師弟
ボナパルト・バルバロッサ。
御歳六十を越えながら、魔獣討伐の第一線で活躍している戦士。
その戦闘能力は、この国でも五指に入るという。
魔法戦闘能力も高く、国の魔法士に招聘されながらもそれを辞退し、各地の魔獣討伐に尽力していることで有名だ。
「ど、どうしてこの領に……?」
「どうしても何も、あっちでふらふらこっちでふらふらしているからなあ……。要は、たまたまだ。……儂がいることは、口外しないでくれよ?」
「は、はい」
「……で?お嬢ちゃんの名前は聞いて良いのか?」
一瞬、私は言葉に詰まる。
ロルワーヌの名を、出したくなくて。
けれども、誠意を以って接してくれるボナパルト様には正直に名乗りたかった。
「……私も、他言無用でお願い致します。私の名前は、クラルテ。クラルテ・テス・ロルワーヌです」
どんな、反応をされるのか……そう恐る恐る彼の顔を見たものの、ボナパルト様には全く動揺や不審に思うような感情は表に出ていなかった。
……単に出していないだけかもしれないが。
「……そうか。お嬢ちゃんの方こそ、外でそのまま名乗るのは難しいな。何か他の名乗りたい名前はあるか?」
むしろそのような気遣いをボナパルト様は見せてくださって、心が温かくなった気がした。
「……クラール。クラールと名乗ります」
私は咄嗟に考えた名前を、口にする。
「そうか。それで、クラール。
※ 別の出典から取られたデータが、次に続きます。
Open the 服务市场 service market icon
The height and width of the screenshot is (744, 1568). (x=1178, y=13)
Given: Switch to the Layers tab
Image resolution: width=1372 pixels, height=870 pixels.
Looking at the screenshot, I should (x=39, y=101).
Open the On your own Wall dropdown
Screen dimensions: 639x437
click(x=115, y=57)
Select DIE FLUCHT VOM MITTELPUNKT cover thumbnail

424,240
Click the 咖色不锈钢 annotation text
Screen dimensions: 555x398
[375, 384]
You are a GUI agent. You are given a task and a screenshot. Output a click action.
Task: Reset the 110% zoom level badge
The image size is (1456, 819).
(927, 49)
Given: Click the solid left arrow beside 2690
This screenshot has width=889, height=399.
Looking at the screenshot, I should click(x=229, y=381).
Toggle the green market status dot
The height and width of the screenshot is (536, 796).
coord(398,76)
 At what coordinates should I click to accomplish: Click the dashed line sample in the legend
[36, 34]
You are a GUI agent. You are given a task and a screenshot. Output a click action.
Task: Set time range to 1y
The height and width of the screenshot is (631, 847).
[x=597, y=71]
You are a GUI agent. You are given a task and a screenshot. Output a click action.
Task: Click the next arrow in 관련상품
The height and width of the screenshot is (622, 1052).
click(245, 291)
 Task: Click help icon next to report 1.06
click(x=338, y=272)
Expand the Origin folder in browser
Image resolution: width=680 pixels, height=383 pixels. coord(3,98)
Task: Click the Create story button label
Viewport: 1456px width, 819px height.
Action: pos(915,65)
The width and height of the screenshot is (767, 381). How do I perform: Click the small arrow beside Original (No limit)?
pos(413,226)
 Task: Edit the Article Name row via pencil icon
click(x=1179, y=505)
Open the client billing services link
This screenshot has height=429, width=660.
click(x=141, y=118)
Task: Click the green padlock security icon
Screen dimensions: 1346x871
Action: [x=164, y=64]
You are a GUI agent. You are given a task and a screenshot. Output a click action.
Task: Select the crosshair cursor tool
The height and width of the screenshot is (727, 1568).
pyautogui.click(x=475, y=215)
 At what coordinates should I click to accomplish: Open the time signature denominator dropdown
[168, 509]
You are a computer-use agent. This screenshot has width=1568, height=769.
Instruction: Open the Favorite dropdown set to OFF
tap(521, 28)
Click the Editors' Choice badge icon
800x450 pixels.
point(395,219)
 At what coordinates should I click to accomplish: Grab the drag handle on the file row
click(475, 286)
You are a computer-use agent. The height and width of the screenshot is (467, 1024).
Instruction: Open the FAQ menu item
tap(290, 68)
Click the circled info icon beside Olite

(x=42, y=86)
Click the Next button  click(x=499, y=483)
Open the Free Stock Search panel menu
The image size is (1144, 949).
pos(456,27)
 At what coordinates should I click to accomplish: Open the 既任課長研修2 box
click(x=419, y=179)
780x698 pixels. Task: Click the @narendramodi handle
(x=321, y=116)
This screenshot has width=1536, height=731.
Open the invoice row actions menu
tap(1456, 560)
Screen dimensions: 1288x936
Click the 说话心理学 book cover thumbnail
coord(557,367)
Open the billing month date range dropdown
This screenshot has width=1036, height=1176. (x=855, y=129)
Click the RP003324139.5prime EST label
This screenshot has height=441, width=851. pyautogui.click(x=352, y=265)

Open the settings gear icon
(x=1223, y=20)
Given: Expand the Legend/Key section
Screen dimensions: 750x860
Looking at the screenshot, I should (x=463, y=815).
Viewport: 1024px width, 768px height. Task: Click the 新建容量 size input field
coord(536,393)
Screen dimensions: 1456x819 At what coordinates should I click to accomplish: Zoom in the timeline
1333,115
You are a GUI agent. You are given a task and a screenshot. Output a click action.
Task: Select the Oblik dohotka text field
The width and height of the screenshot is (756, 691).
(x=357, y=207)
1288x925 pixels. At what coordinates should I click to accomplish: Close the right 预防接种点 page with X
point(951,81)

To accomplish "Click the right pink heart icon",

お前さん、魔法使いを目指しているんだな?」
「……はい」
「誰か、師匠はついているのか?」
「いいえ。……そのような人脈は私にはないので」
「……ふむ。ならば、儂に師事してみんか?」
意外な申し出に、私は驚く。
ボナパルト様に、師事する……それは、望んでも得られないような機会だ。
そもそも本人が言っていた通り、国中を旅している彼に会うことすら難しいことだし、運良く出会えたところで彼は気難しく弟子を取らない……そう、風の噂で聞いていた。
「よ、宜しいのですか……?」
恐る恐る問いかければ、ボナパルト様は力強く頷く。
「ああ。お前さんの覚悟はさっき見させて貰ったしなあ……何より、目の前に原石があらば磨きたくなるのが人の性(サガ)だろうよ」
最後の言葉は意味が分からなかったけれども、彼に師事してもらえるのであれば、とやかく言わない。
「よ、よろしくお願い致します……!」
こうして私は、魔法の師匠を得たのだった。